**Schriftliche Aufgaben:**
• A. Fasse den Auszug über Rachel Salamander in zwei Sätzen zusammen.
• B. Gib aus dem Auszug über Rachel Salamander den Abschnitt wortgetreu wieder, der mit „Rachel Salamander über“ beginnt und bis einschließlich „und sehr dezidiert.“ reicht.
• C. Führe den Auszug über Rachel Salamander im Anschluss an seinen letzten Satz fort.

**Auszug:**
════════════════

Rachel Salamander über Brüche

von Eva-Elisabeth Fischer, erschienen in der Wochenendausgabe der Süddeutschen Zeitung vom 9./10. Juni 2012Rachel Salamander sitzt in ihrem ebenerdigen Büroschlauch im Zentrum Münchens. Vom Ladenlokal schaut man auf die Rückseite eines Klosters. Gleich um die Ecke, im Jüdischen Museum, befindet sich das Hauptgeschäft ihrer gut verzweigten „Literaturhandlung“ – die Früchte ihrer Arbeit in 30 Jahren. Jetzt schaut sie zurück auf die sechs Jahrzehnte ihres reichlich bewegten Lebens, antwortet bedächtig, aber wortreich und sehr dezidiert.

SZ: Ihr Telefon steht ja wirklich überhaupt nicht still . . .
Rachel Salamander: Ich bin gerade dabei, die Veranstaltung für das Jubiläum unserer Literaturhandlung vorzubereiten. Da ist viel los.

════════════════

**Rohdaten:**
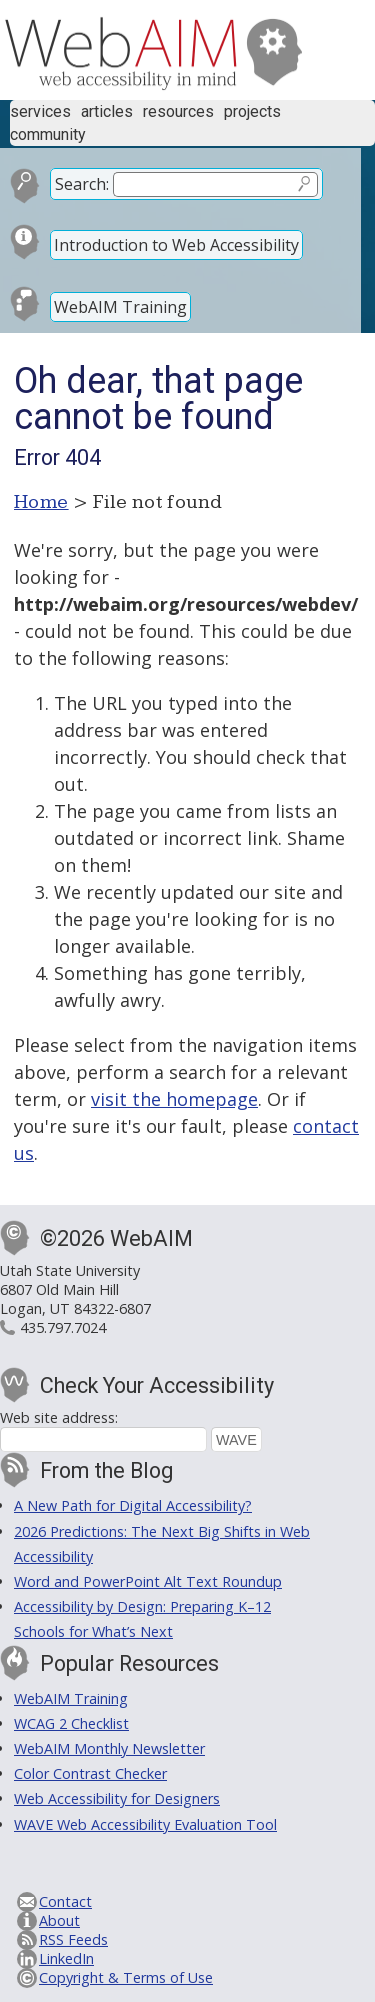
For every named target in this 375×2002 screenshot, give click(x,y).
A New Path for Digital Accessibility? (133, 1505)
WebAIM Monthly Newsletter (109, 1748)
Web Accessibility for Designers (117, 1798)
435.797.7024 (63, 1327)
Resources (178, 111)
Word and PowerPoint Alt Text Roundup (148, 1581)
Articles (107, 111)
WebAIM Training (120, 307)
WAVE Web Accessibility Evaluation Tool (145, 1824)
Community (48, 134)
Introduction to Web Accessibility (176, 245)
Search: (82, 184)
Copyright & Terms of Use (126, 1977)
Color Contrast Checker (90, 1773)
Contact (65, 1901)
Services (40, 111)
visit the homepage (174, 1099)
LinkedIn (66, 1958)
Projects (252, 111)
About (59, 1920)
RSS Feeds (73, 1939)
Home (41, 502)
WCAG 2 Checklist (71, 1723)
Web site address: (59, 1417)
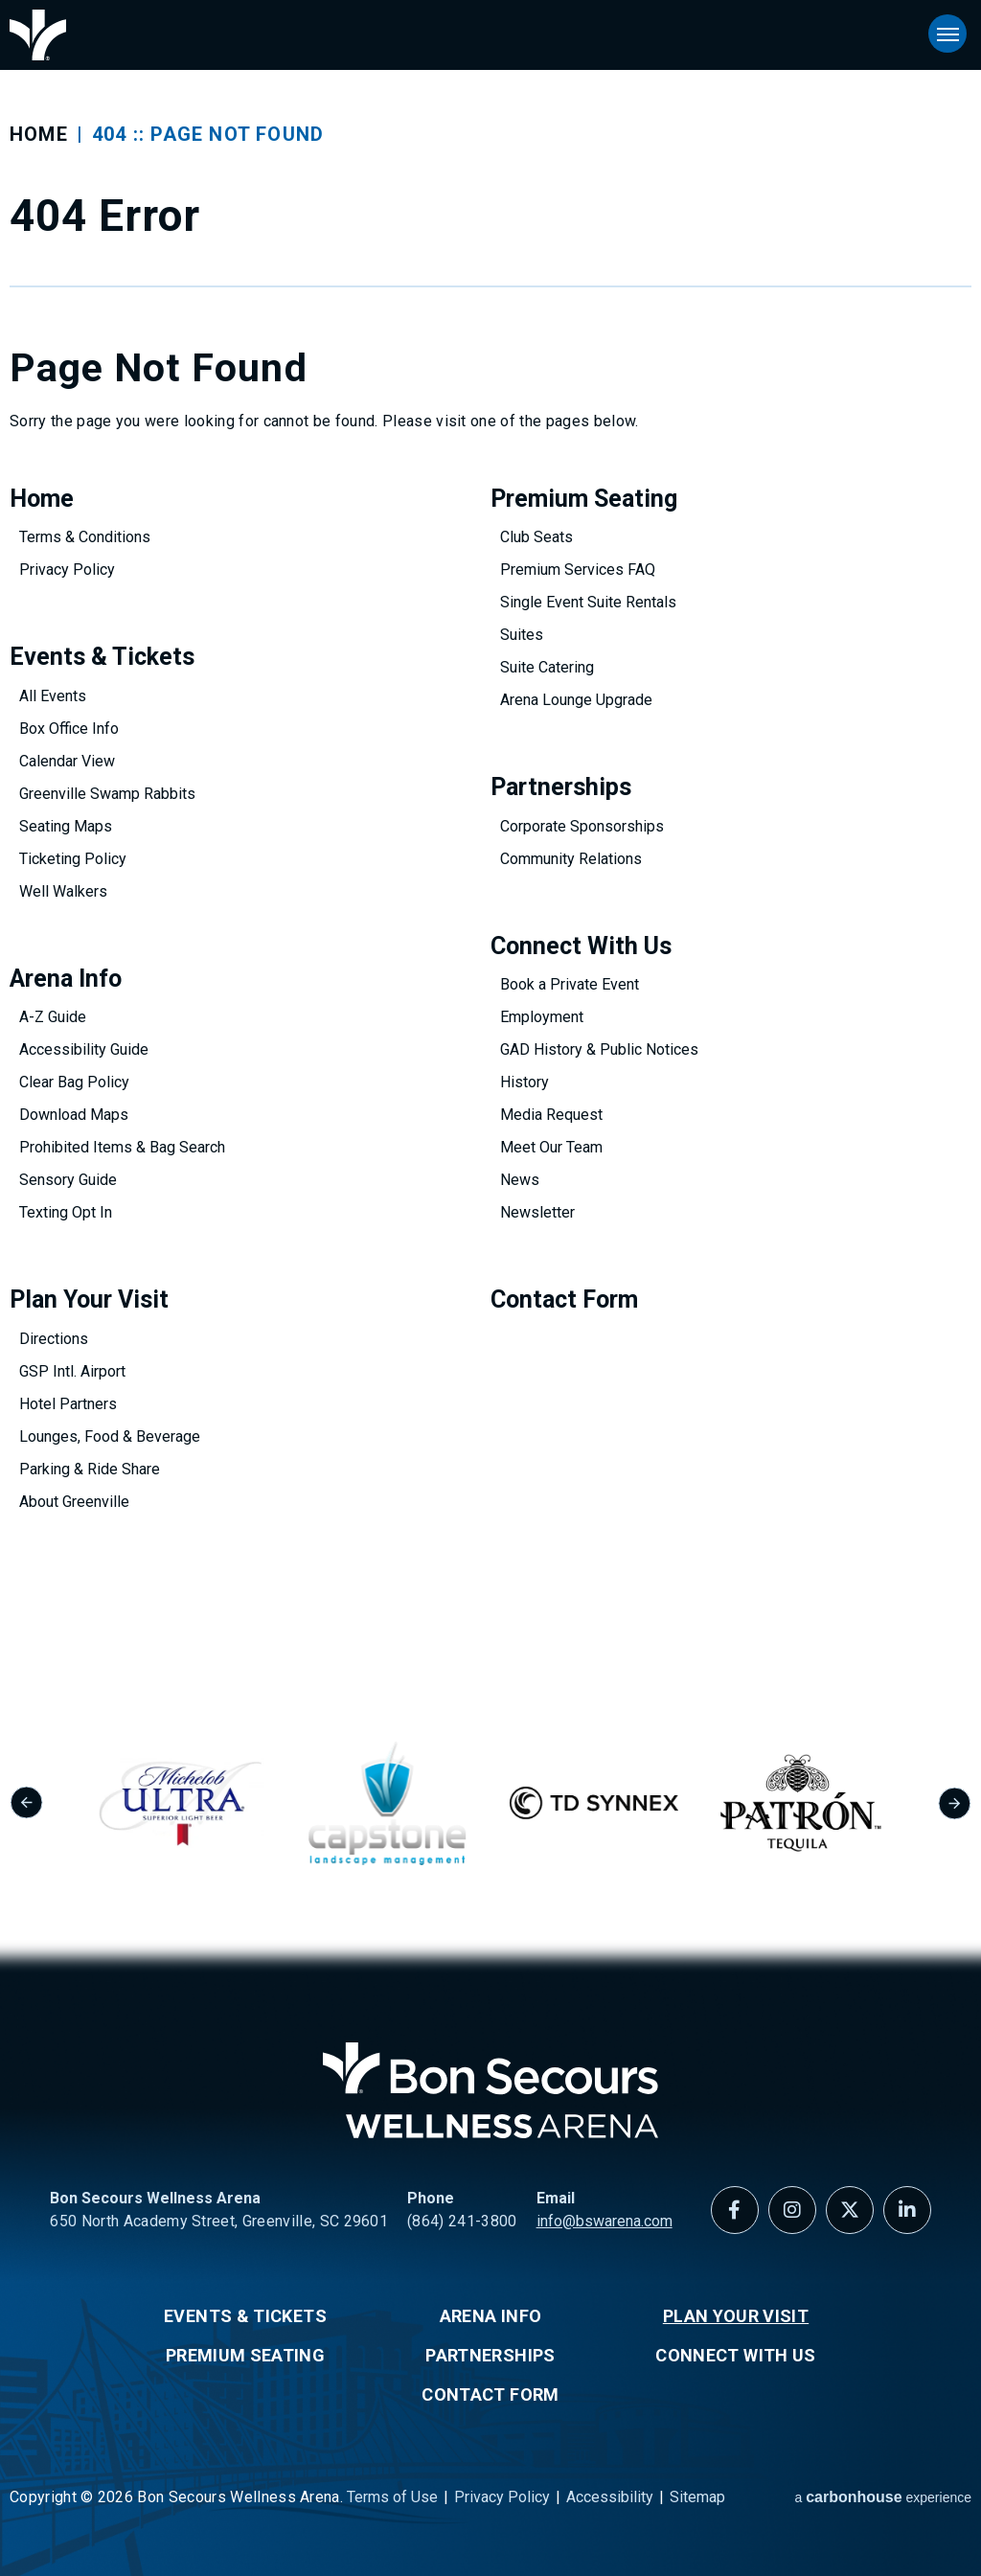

════════════════

**Gelöste Aufgaben:**
• A. Rachel Salamander sitzt in ihrem Büro im Zentrum Münchens, gleich um die Ecke vom Jüdischen Museum, wo sich das Hauptgeschäft ihrer in 30 Jahren aufgebauten „Literaturhandlung“ befindet, und blickt auf sechs Jahrzehnte ihres bewegten Lebens zurück. Auf die Bemerkung der SZ über ihr ständig klingelndes Telefon erklärt sie, dass sie gerade die Veranstaltung zum Jubiläum der Literaturhandlung vorbereite.

• B.
Rachel Salamander über Brüche

von Eva-Elisabeth Fischer, erschienen in der Wochenendausgabe der Süddeutschen Zeitung vom 9./10. Juni 2012Rachel Salamander sitzt in ihrem ebenerdigen Büroschlauch im Zentrum Münchens. Vom Ladenlokal schaut man auf die Rückseite eines Klosters. Gleich um die Ecke, im Jüdischen Museum, befindet sich das Hauptgeschäft ihrer gut verzweigten „Literaturhandlung“ – die Früchte ihrer Arbeit in 30 Jahren. Jetzt schaut sie zurück auf die sechs Jahrzehnte ihres reichlich bewegten Lebens, antwortet bedächtig, aber wortreich und sehr dezidiert.

• C.
Ihre Literaturhandlung ist eine auf jüdische Literatur – und solche zum Judentum – spezialisierte Buchhandlung in München. Für wen haben Sie sie vor dreißig Jahren gegründet?
Für Leute wie mich. Sie müssen wissen, dass wir Juden nach dem Krieg völlig von unserer Kultur abgeschnitten waren. Ich bin in Föhrenwald, einem Lager für Displaced Persons, ohne Lehrbücher und ohne Literatur aufgewachsen. Ich wollte einen Ort schaffen, an dem meine Leute auf Literatur zum Judentum zugreifen konnten. Die Literaturhandlung war Anfang der 80er Jahre die erste Buchhandlung, in der all das,was ein jüdischer Haushalt braucht, angeboten wurde. Gleichzeitig wollte ich deutschen Lesern Judentum aus jüdischer Perspektive zugänglich machen.

Welche Bilder, welche Klänge, welche Gerüche verbinden Sie mit dem DP-Lager Föhrenwald?
Meine sinnlichen Eindrücke wechseln in der Erinnerung ganz stark mit den Jahreszeiten. Im Winter sehe ich alles eiskalt und weiß, die schneebedeckten Hügel rundum. Im Sommer ein Paradies, draußen sitzen, draußen essen und herumtollen. Nie haben die Gurkenbrote köstlicher geschmeckt als im Sommer in Föhrenwald.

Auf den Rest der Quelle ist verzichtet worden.